++++ Supplied entries ++++

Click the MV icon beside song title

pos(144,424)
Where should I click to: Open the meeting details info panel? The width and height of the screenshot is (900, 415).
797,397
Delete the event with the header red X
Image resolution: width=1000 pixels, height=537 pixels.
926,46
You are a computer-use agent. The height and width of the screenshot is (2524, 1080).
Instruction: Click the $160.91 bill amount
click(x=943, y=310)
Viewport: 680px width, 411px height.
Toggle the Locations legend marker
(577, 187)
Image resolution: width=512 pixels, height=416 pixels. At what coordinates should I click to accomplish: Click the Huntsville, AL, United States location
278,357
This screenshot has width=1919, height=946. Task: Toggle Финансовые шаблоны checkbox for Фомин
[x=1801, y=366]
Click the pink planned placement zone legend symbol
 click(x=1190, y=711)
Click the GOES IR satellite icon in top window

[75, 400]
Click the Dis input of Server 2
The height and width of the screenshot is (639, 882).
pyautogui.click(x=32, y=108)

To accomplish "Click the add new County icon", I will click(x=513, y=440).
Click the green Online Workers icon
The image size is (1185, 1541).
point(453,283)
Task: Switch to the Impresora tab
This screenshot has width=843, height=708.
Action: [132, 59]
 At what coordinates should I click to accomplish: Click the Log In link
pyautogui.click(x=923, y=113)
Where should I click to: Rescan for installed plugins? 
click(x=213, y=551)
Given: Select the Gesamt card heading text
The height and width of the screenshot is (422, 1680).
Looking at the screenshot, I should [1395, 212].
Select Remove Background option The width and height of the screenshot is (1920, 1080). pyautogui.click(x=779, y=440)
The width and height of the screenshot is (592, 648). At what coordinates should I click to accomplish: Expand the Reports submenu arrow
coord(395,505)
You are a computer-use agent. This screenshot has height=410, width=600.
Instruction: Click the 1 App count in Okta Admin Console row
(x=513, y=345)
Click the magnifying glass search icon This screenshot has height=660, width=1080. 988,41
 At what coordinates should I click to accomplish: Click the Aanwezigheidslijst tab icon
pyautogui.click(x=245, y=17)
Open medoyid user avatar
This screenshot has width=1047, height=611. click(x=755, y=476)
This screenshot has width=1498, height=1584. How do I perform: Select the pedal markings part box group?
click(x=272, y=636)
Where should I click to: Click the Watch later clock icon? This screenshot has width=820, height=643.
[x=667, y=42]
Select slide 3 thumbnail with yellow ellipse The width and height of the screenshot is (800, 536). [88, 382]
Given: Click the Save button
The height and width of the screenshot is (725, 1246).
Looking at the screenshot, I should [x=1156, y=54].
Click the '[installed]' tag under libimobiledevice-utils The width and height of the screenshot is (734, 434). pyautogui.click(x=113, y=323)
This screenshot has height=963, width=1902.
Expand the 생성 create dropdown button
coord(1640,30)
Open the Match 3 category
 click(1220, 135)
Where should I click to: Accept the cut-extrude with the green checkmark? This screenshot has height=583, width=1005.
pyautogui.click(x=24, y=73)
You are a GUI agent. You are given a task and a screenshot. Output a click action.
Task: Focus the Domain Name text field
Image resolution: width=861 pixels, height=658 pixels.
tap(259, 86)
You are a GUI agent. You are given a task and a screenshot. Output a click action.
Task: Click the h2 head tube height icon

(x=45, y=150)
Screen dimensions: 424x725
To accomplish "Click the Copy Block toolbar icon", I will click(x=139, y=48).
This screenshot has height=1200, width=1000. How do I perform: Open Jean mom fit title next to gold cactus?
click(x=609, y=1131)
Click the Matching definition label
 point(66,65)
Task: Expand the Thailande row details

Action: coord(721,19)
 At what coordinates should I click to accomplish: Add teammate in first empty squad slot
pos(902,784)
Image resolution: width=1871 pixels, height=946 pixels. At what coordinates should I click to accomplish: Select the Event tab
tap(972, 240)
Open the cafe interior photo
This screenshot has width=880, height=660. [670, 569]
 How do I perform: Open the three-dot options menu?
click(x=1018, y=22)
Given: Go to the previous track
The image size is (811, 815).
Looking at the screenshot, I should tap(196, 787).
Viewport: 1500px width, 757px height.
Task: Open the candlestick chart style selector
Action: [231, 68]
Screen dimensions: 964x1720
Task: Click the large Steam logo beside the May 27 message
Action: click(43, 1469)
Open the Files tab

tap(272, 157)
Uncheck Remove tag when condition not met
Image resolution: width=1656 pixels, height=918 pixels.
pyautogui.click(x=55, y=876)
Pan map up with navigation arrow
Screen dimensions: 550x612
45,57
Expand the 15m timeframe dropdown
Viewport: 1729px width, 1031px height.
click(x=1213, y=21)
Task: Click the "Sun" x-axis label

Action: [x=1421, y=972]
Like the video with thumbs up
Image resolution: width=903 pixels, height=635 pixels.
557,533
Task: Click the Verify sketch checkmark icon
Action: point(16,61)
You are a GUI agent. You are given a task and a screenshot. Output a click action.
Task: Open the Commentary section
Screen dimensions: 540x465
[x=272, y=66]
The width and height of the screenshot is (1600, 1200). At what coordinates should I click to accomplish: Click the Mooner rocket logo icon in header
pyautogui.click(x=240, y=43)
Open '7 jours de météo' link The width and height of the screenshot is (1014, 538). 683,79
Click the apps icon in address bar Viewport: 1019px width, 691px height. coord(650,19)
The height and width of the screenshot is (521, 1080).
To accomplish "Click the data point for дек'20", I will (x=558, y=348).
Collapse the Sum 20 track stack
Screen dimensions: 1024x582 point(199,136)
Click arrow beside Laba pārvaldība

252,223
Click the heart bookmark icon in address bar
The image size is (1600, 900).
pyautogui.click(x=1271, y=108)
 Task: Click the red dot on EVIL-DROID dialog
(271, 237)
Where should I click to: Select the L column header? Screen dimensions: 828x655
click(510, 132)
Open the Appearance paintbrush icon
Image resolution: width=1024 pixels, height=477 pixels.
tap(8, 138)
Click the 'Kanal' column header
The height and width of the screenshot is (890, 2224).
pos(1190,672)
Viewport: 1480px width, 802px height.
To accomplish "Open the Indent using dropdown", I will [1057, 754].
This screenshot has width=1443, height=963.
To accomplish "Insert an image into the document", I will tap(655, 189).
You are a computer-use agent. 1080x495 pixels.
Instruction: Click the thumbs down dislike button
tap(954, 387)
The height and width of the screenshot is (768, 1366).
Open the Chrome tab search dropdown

++++

For each line above that has the word "search", add one to a tally, and report the final tally alone.

2